DETAILS: This time I was inspired by some inexpensive fish heads at the market. The young man there said I might prefer some salmon heads he had in the back, so I bought two. (He offered to remove the jaw so I wouldn't hurt myself when handling them, but I though that would ruin the picture.) I boiled them with a bay leaf for 15 minutes. Then I drained the soup into a smaller pot and put the heads in the fridge to be picked apart later.
After rinsing my big pot I started boiling potatoes, onions, carrots, parsnip, celery, and 2-3 bay leaves. I lowered the water to a simmer and when the potatoes were getting close to cooked I added half a bunch of dill and a little leftover parsley.

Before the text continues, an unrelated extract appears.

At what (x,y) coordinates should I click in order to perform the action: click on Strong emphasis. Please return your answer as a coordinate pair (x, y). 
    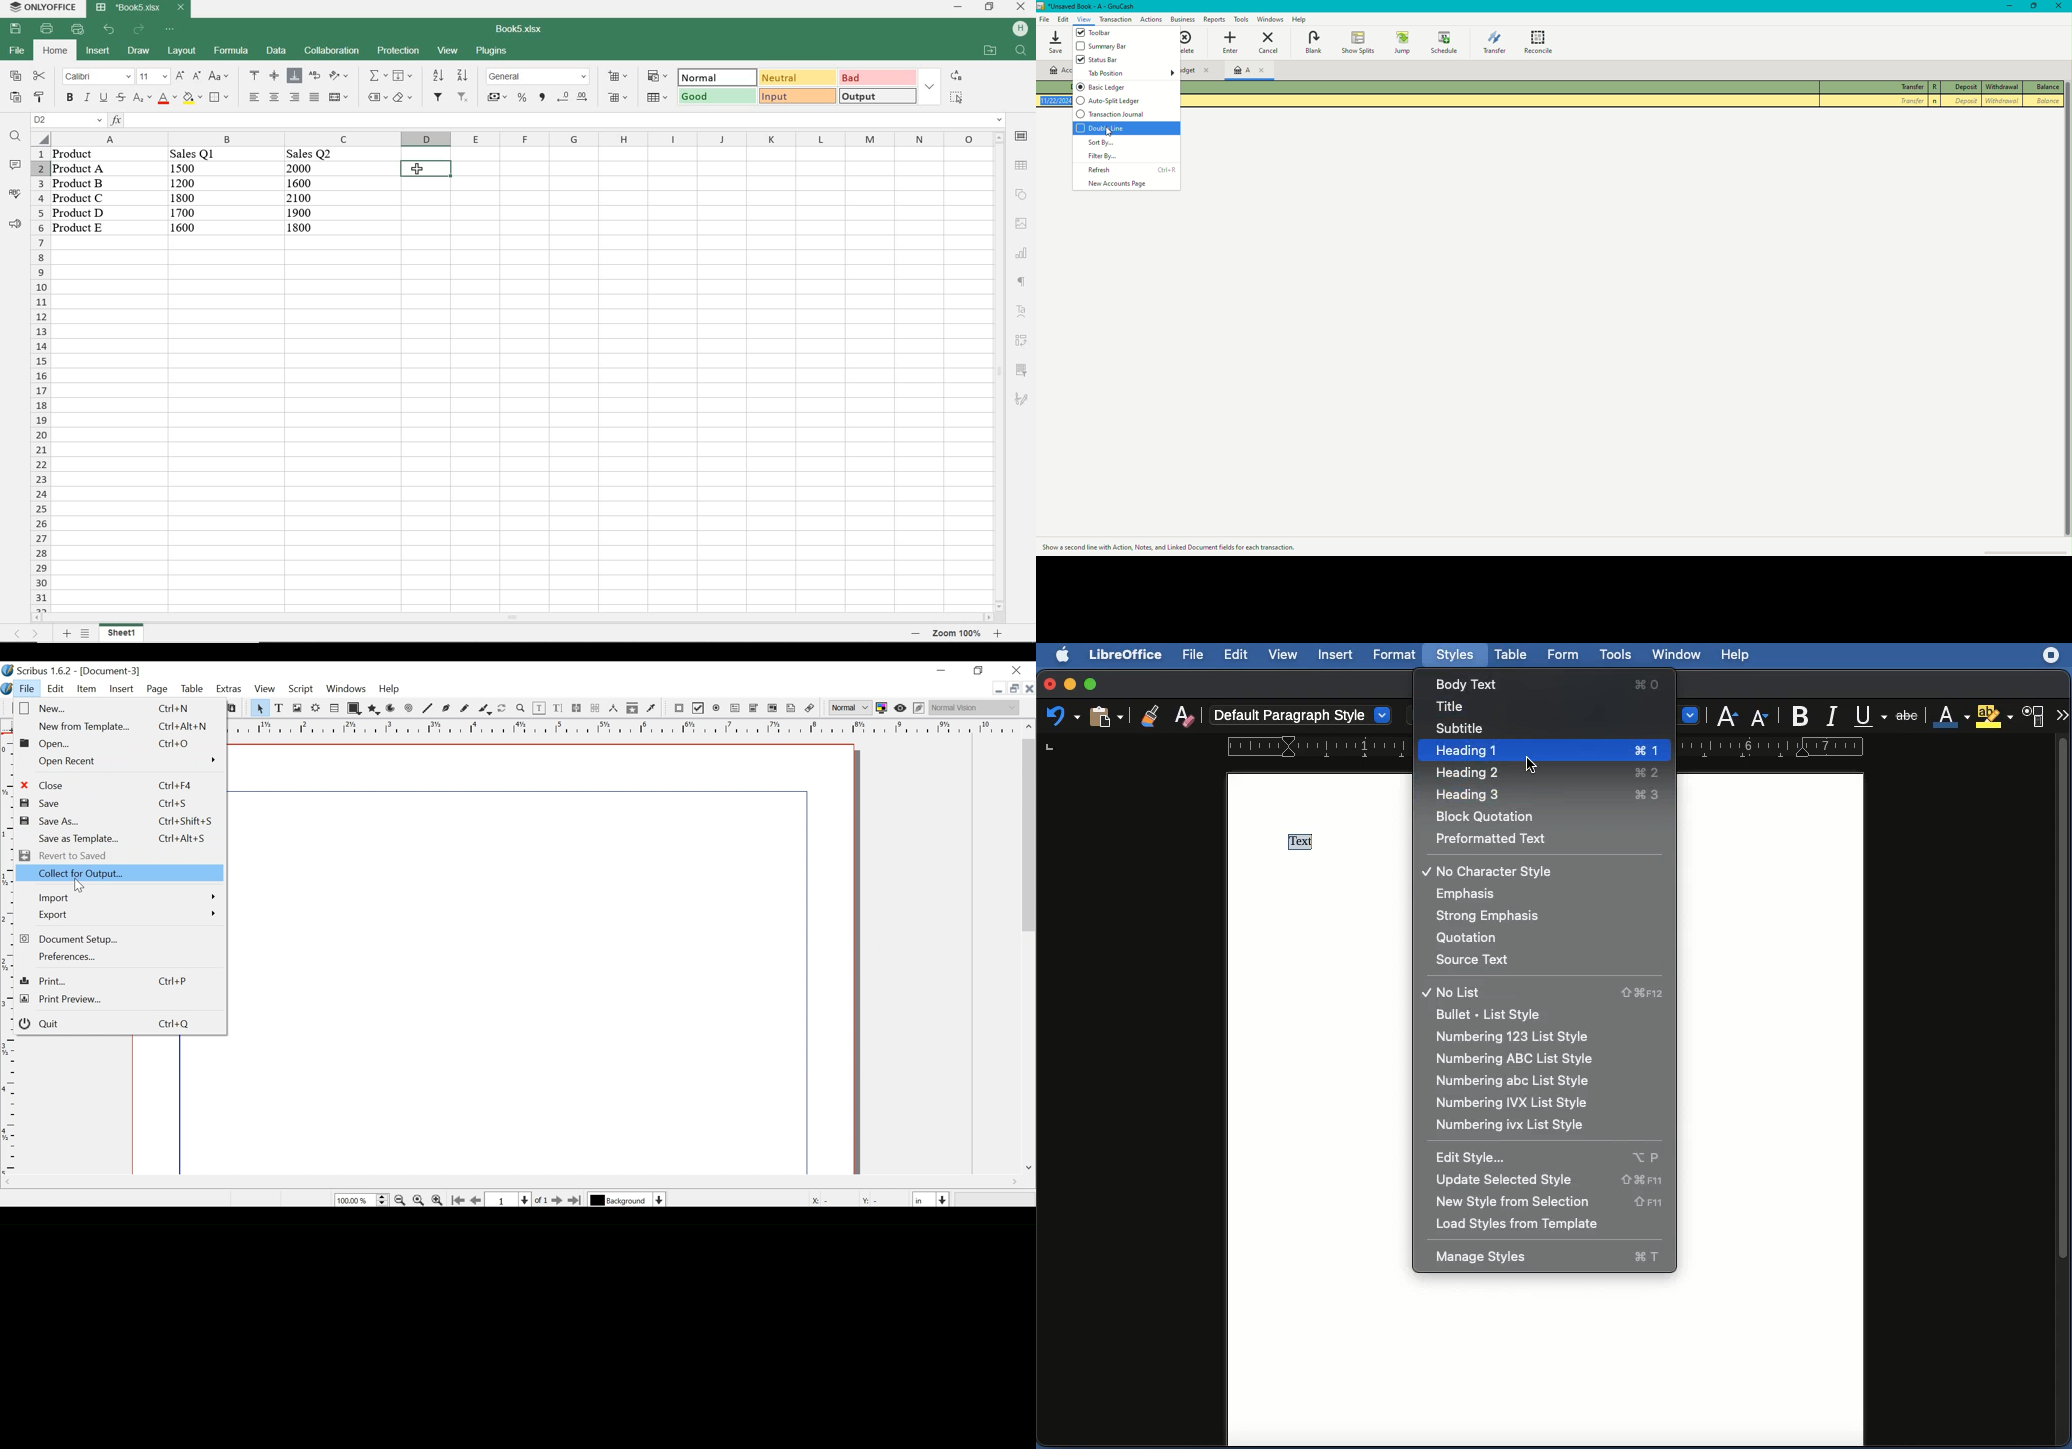
    Looking at the image, I should click on (1494, 916).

When the potatoes were cooked I fished out as much of the herbs and celery greens as I could find, plus the bay leaves. Then I added a drained can of tomatoes, the fish broth, a little salt, pepper, and a "fish and chicken seasoning" spice mix. Thanks to the hand blender my Mother-in-Law bought me, I blended everything left in the pot.
After I took steps to safely cool the soup (see end of bean soup video), I picked all the meat off the fish heads and added it back to the soup.
I was surprised that much of the meat inside the salmon head is white. I don't really know my way around a salmon head, but I decided to keep anything that had a consistency between chicken and lobster and toss anything more slimy than that.
I added the meat back into the soup while figuring out what I was going to do with all that soup. It was a lot! It would probably freeze well, but I gave a container to my neighbors, I brought a container to my co-conspirator, Hannah, and her six kids, and I kept a big bowl for my husband and I.
Some things I suggest for next time:
- I think you can cook the veggies right in the fish broth. Then you won't have a lot of extra liquid, and you can add the tomatoes with their juice earlier on.
- Use only the tops of the celery and stems of the dill. There are more noble uses for the rest.
- Up the flavor with some mushrooms, but use less of the other greens, they were a tad over-powering.
- Increase the flavor (but also the prep time) by frying onions, tomatoes, and mushrooms and adding them halfway through the potato cooking.
- Leave something else in the soup chunky besides the salmon, like leeks or mushrooms.
Do you have any ideas for making this soup more tasty, economical or ecological?